1.Exploding gradient problem.
2.Vanishing gradient problem.
We know that in a neural network we have an input layer, hidden layer, and output layer. In the hidden layer
and output layer, we have neurons. Here each neuron is connected with other neurons. If we have multiple
hidden layers then the first hidden layer neurons output goes to second hidden layer neurons then the second
hidden layer output goes to third hidden layer neurons and this chain work like this till we reach the output
layer.
In the first hidden layer neurons, we multiply weights with inputs and then do sum all of those results and
then add a bias. After this, we run an activation function. Now, this output will go to second-layer neurons.

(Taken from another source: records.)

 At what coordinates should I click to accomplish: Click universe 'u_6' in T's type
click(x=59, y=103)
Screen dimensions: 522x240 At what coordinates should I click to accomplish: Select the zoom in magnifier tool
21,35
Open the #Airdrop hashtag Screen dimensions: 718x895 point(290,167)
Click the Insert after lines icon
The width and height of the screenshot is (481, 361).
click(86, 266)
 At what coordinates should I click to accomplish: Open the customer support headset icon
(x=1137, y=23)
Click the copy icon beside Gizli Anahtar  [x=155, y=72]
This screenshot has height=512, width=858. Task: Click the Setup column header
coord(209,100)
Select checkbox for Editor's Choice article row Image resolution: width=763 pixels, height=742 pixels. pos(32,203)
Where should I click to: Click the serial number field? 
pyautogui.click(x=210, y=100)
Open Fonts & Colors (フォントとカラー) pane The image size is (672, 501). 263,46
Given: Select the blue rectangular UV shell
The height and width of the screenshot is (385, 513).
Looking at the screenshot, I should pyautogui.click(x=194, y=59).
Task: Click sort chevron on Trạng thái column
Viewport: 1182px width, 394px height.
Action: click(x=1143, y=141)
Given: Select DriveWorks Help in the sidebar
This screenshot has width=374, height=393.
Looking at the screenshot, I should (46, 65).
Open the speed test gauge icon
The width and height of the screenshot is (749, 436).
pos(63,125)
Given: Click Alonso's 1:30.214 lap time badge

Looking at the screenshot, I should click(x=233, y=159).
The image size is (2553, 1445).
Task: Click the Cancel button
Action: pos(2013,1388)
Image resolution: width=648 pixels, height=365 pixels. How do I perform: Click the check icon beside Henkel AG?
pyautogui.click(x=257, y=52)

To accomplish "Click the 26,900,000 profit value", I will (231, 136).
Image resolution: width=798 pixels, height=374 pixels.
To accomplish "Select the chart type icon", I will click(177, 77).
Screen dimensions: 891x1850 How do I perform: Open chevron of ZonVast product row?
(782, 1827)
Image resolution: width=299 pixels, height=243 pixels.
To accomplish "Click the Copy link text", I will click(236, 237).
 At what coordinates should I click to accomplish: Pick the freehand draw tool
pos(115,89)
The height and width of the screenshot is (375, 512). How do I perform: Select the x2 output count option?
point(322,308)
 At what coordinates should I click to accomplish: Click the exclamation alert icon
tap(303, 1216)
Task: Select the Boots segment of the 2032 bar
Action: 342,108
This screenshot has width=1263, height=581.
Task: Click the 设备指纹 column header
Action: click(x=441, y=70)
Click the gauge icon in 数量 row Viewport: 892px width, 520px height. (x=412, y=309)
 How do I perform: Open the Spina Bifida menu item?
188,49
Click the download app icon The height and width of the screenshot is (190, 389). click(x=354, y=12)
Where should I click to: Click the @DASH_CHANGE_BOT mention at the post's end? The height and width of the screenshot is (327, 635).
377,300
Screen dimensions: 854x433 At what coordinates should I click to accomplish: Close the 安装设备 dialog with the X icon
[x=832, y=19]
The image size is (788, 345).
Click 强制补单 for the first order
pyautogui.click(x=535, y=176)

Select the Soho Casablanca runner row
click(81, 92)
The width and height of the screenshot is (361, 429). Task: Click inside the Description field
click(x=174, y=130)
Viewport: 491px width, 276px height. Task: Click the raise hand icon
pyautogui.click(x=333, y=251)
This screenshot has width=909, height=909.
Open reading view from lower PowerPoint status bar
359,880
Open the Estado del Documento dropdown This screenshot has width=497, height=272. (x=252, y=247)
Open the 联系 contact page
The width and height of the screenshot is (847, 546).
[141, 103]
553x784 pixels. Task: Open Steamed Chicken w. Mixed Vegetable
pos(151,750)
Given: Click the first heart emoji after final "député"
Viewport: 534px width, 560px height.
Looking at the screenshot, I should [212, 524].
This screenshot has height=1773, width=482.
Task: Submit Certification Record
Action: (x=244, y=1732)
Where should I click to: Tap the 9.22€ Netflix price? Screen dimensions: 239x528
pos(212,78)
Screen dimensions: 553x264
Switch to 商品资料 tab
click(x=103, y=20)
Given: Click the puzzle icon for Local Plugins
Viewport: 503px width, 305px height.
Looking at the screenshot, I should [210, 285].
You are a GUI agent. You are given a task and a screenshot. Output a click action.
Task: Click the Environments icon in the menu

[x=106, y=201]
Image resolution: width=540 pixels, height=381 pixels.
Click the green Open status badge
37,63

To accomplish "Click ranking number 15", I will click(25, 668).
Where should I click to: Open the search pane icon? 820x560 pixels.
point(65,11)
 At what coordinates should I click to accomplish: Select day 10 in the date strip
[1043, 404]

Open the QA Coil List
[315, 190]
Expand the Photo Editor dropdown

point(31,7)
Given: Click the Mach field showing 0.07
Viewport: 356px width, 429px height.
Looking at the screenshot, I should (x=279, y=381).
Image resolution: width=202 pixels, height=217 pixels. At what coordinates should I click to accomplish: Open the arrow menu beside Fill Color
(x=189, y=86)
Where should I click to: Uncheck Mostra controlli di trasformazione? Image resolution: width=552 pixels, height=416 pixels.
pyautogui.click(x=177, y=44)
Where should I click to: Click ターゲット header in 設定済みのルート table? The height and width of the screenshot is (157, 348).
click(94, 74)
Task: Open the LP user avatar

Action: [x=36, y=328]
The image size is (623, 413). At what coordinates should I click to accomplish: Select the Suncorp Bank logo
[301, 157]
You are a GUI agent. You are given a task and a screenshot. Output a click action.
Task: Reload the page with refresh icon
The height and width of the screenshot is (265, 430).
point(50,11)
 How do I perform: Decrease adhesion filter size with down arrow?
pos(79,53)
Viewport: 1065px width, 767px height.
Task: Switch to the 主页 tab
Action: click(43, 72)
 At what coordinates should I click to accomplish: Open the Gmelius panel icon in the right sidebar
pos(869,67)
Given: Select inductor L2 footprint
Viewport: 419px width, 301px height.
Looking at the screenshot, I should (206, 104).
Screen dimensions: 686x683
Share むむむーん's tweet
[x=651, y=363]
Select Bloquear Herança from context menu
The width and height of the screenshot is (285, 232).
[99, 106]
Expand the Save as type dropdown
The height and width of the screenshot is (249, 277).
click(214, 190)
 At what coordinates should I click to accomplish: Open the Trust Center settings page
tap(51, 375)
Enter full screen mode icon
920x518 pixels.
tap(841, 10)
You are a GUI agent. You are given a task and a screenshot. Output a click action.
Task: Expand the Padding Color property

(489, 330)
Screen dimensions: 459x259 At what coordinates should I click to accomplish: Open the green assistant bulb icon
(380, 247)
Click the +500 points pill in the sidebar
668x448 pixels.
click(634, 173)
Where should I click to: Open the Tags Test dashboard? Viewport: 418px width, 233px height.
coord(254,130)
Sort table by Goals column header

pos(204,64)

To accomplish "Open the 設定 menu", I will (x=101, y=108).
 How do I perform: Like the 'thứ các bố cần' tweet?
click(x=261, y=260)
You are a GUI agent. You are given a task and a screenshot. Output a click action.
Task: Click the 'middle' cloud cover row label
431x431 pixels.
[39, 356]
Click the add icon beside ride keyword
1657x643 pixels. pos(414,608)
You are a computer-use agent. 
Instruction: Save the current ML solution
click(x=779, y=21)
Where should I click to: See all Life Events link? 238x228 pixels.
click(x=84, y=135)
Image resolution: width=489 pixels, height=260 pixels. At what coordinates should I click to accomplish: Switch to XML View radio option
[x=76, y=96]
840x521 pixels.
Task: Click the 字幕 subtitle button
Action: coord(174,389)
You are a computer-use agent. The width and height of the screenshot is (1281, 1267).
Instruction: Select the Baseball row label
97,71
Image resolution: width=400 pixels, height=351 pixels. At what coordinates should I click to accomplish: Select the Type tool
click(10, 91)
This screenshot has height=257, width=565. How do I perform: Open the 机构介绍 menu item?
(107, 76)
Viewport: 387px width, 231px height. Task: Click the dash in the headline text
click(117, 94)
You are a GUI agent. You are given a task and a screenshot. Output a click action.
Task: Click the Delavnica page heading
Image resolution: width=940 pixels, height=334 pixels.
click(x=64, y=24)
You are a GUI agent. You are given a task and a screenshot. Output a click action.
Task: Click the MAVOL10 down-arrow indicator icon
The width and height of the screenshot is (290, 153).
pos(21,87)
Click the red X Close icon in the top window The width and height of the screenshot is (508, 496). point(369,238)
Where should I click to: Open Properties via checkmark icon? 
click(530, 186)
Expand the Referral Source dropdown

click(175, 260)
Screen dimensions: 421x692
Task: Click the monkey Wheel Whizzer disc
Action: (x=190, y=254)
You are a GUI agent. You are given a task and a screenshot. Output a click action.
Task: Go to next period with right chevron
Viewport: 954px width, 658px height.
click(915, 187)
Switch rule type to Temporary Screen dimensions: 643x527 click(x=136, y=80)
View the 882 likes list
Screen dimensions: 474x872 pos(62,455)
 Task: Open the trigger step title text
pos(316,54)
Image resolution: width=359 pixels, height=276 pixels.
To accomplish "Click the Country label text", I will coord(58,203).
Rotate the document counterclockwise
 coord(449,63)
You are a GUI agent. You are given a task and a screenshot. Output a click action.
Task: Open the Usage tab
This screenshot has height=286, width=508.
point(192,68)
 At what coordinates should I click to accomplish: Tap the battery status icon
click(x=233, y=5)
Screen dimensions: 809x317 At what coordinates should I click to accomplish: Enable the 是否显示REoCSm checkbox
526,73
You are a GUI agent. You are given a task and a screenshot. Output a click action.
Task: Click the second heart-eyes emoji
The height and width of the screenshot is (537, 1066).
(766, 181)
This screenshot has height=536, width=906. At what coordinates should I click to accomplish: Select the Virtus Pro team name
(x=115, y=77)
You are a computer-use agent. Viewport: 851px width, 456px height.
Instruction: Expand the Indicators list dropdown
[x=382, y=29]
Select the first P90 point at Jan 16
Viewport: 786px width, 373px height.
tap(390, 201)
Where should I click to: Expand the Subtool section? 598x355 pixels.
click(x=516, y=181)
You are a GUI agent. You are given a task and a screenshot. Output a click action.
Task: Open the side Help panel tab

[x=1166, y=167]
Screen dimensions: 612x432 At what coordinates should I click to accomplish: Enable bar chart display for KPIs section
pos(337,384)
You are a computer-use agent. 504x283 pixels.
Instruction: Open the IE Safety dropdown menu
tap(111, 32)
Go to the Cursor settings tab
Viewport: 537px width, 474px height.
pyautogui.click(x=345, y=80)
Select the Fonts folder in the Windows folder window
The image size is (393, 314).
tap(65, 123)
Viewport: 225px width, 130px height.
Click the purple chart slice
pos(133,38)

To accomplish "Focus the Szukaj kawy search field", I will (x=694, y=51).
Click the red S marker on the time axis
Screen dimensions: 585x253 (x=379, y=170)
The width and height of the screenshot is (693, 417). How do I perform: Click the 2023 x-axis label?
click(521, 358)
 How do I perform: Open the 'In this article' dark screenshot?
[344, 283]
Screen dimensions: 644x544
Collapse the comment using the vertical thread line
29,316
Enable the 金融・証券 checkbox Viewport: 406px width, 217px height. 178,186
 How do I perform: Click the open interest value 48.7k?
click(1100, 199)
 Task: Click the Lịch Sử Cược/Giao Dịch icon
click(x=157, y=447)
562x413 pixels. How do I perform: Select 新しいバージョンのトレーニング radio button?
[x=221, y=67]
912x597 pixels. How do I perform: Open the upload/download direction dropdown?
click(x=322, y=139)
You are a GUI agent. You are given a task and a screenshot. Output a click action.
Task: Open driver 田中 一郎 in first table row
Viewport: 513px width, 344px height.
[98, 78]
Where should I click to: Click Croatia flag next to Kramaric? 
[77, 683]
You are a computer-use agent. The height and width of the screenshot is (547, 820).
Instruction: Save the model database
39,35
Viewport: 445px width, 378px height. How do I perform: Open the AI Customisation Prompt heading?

There we will again add new weights and after calculation, we run an activation function. These same things
will happen to every neuron of each hidden layer. Then at last the output layer.
Now here with each neuron of the hidden layer, we are multiplying new weights every time. Now if we take a
value between 0 to 1 for weights then the output will become less than the previous weight value each time
after multiplication. If we take weight value greater than 1 then our output will become greater than the
previous weight value each time after multiplication.
Formula of optimization:
Wt=Wt-1-η{dL/dWt-1}
Here,
Wt=New weight
Wt-1=Previous weight
dL=Loss function value
dWt-1= Previous weight
η= Learning rate
When we want to optimize our model, if we take weights value greater than 1 then the value of dL/dW(t-1) will
become very high. For this reason, the new weight will never come to the minimum value because the step size
is big and we are not given any chance to stop at the minimum point.
When our value of dL/dW(t-1) is very high then it is called exploding gradient problem.
if we take weights values between 0 to 1 then the value of dL/dW(t-1) will become very low. When the value of
dL/dW(t-1) is too low then there will be no difference or we can say less difference(which is not countable)
between new weight and previous weight and
this problem is called the vanishing gradient problem.